O mesmo mundo que tirou a alegria da partilha e o sabor da generosidade, agora tenta remediar com mais ofertas, mas a sede continua. A sede mais profunda está lá. Como matar essa sede, como não cair nas ‘soluções fáceis’?
O Papa insiste que:
Estes impostores, ao mesmo tempo que oferecem coisas sem valor, tiram aquilo que é mais precioso como a dignidade, a liberdade e a capacidade de amar.
Temos sede!
Há uma sede de encontro, uma sede de abraço, uma sede de partilha, uma sede de generosidade, uma sede de gratuitidade, uma sede de autenticidade… É preciso ir à fonte, não a uma fonte qualquer, não a um tanque de águas estagnadas, mas à nascente inesgotável, à nascente de água viva – que é Jesus.
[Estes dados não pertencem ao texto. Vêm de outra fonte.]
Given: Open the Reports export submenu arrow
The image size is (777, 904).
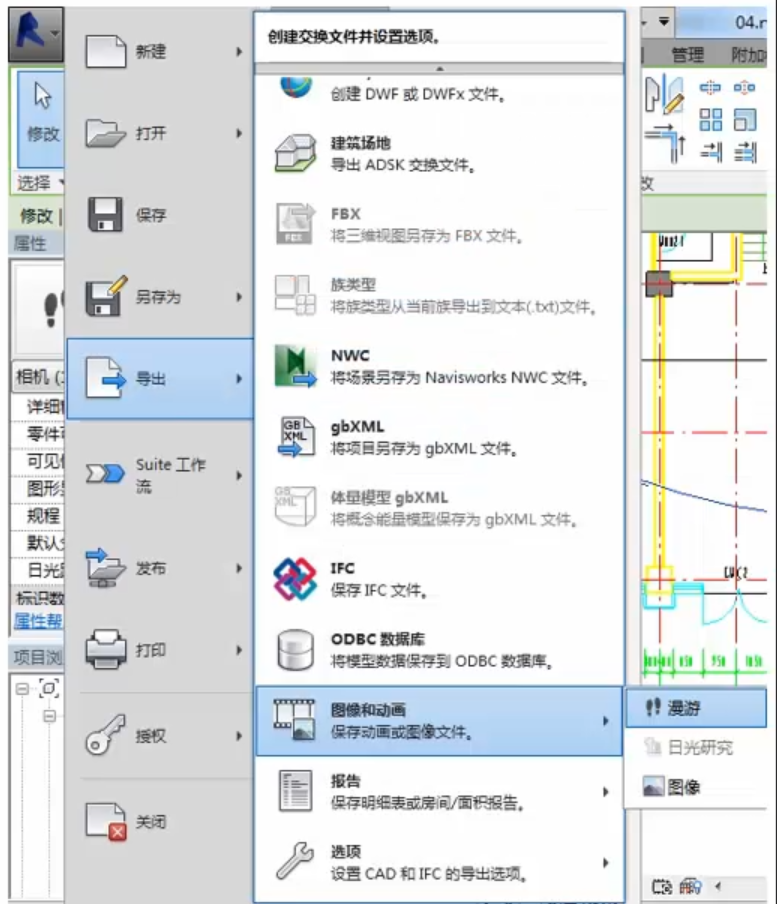Looking at the screenshot, I should point(605,792).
É disso que trata o diálogo de Jesus com a Samaritana quando este lhe diz:
Se conhecesses o dom que Deus tem para dar e quem é que te diz: ‘dá-me de beber’, tu é que lhe pedirias, e Ele havia de dar-te água viva!
(Jo 4,10)
Jesus é a água viva, a água que mata a sede mais profunda, a água com a qual se deixa de ter sede. Jesus é essa fonte porque nos ama, porque nos ensina a gratuitidade, a generosidade, a partilha, o acolhimento, a verdade, o perdão… por palavras, mas sobretudo por gestos concretos.
Quando nos damos aos outros como Jesus nos ensinou jamais cairemos na solidão. Quando amamos como Jesus nos ensinou as nossas sedes mais profundas ficam saciadas.
É bom e natural ter sede… mas temos que repensar nas fontes a que recorremos para matar a nossa sede. Há águas contaminadas… que matam! Mas também há águas que dão (mais) vida.